RE: Lines in ContourPlot
- To: mathgroup at smc.vnet.net
- Subject: [mg41691] RE: [mg41673] Lines in ContourPlot
- From: "David Park" <djmp at earthlink.net>
- Date: Sat, 31 May 2003 06:07:39 -0400 (EDT)

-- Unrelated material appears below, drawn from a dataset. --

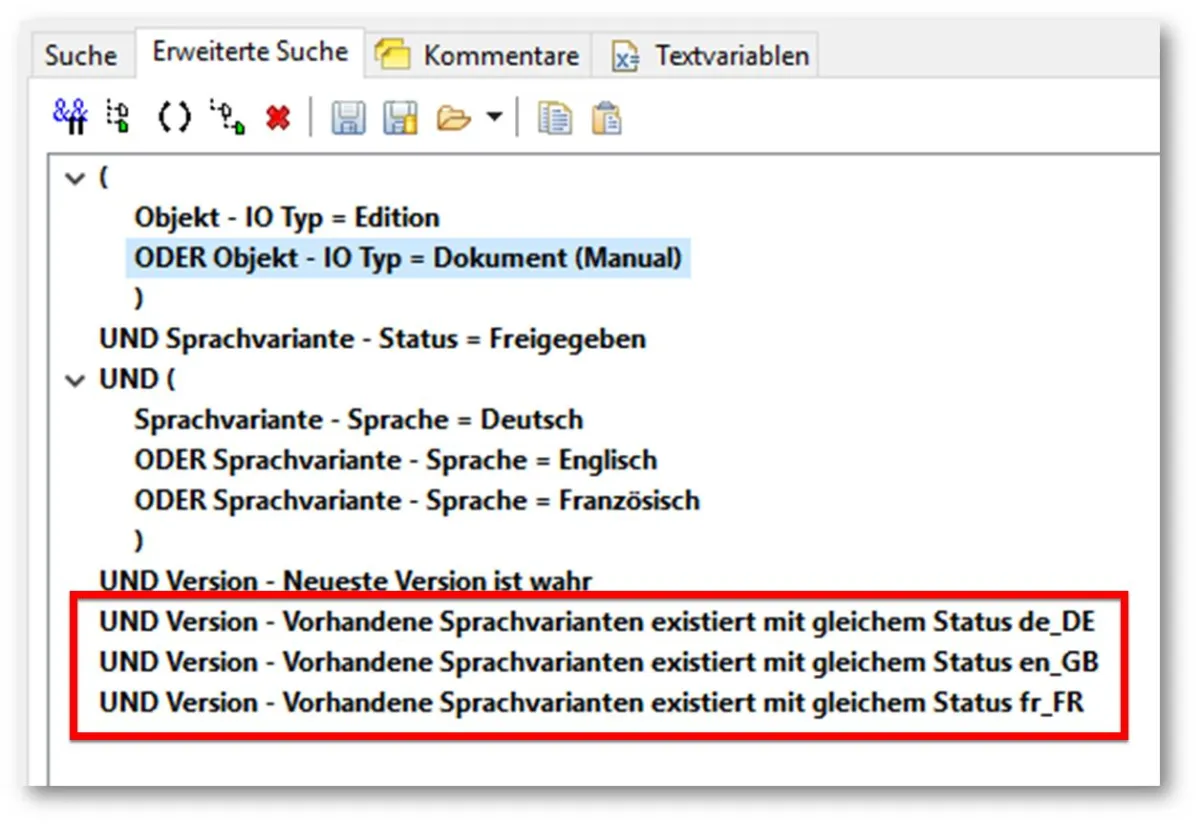Click the save-as floppy disk icon

(x=401, y=118)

- Sender: owner-wri-mathgroup at wolfram.com
Friedrich,
Make a ContourPlot with only the single 0 value contour, convert to Graphics
and extract the lines.
plot1 =
ContourPlot[a(a - 1)(a - 2) - 2b(b - 1)(b - 2), {a, 2, 20}, {b, 2, 20},
Contours -> {0},
PlotPoints -> 100]
lines = Cases[First[Graphics[plot1]], _Line, Infinity];
lines = lines /. Line[{a_, a_}] -> Sequence[];
Maathematica generated a spurious single point Line, Line[{{2., 2.}, {2.,
2.}}], which the second statement eliminates. Checking it out...
Show[Graphics[{lines}],
AspectRatio -> Automatic,
Frame -> True];
You could also use ImplicitPlot...
Needs["Graphics`ImplicitPlot`"]
plot2 =
ImplicitPlot[
a(a - 1)(a - 2) - 2b(b - 1)(b - 2) == 0, {a, 2, 20}, {b, 2, 20},
PlotPoints -> 100]
lines = Cases[First[Graphics[plot2]], _Line, Infinity];
lines = lines /. Line[{a_, a_}] -> Sequence[];
Show[Graphics[{lines}],
AspectRatio -> Automatic,
Frame -> True];
You could also solve the equation for b in terms of a. It is the second
solution that is real in your domain.
Solve[a(a - 1)(a - 2) - 2b(b - 1)(b - 2) == 0, b][[2, 1]]
f[a_] = b /. %
Plot[f[a], {a, 2, 20}]
David Park
djmp at earthlink.net
http://home.earthlink.net/~djmp/
From: Friedrich Laher [mailto:mathefritz at schmieder-laher.de]
To: mathgroup at smc.vnet.net
would it be possible to get a "line" for the zerovalues in the following?
ContourPlot[a(a - 1)(a - 2) - 2b(b - 1)(b - 2), {a, 2, 20}, {b, 2, 20},
PlotPoints -> 100]